This diamond in the rough finally has an HD release, so we feel like sharing tons of secrets. Like that Prince Ali was Aladdin all along!
The medium of Blu-ray might still offer some of the best picture quality and extras, but mega-corporations like Disney have gotten a bit slow with releasing classic films on physical media. However, like a magic wish granted by a manic blue djinn, the Aladdin: Diamond Edition has been freed from the Disney Vault to be enjoyed by fans new and old before returning to the Cave of Wonders. What’s so special about this riffraff, streetrat? It basically changed animated films as we know them.
Aladdin is a landmark film for many reasons, not the least of which are breaking box office records and continuing the new era of timeless Disney animated features begun with The Little Mermaid. The late Robin Williams stole the show as the iconic Genie, and nearly every American cartoon since Aladdin has leaned heavily on casting famous comedians to make parents and kids laugh in equal measure. But even if you’ve memorized every one-liner Genie ever said, there’s still much you don’t know about Aladdin. Cut songs, secret cameos, Robin Williams’ anger – we’ve got on it all right here. Keep these all under consideration when watching the Aladdin Blu-ray as it’ll likely make it even more fun.
----
» TASK REQUIREMENTS
1. Which film began the new era of Disney animated features that the Aladdin article says Aladdin continued?
2. Reproduce the Aladdin article's text between "The medium of" and "we know them.", inclusive, substituting "genie" for "djinn".

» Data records
----
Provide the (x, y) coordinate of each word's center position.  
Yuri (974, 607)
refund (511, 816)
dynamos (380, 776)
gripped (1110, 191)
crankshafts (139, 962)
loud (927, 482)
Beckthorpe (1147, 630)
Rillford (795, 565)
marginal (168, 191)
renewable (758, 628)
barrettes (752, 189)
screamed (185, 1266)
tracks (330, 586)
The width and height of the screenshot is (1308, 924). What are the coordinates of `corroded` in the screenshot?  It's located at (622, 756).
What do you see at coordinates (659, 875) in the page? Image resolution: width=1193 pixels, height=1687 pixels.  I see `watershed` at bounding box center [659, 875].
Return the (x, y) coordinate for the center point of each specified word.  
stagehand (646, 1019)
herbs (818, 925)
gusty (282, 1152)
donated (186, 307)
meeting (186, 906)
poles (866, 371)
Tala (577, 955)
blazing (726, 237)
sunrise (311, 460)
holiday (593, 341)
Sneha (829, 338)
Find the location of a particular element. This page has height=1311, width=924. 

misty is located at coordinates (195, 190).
----
» SOLUTIONS TO THE TASKS
1. The Little Mermaid.

2.
The medium of Blu-ray might still offer some of the best picture quality and extras, but mega-corporations like Disney have gotten a bit slow with releasing classic films on physical media. However, like a magic wish granted by a manic blue genie, the Aladdin: Diamond Edition has been freed from the Disney Vault to be enjoyed by fans new and old before returning to the Cave of Wonders. What’s so special about this riffraff, streetrat? It basically changed animated films as we know them.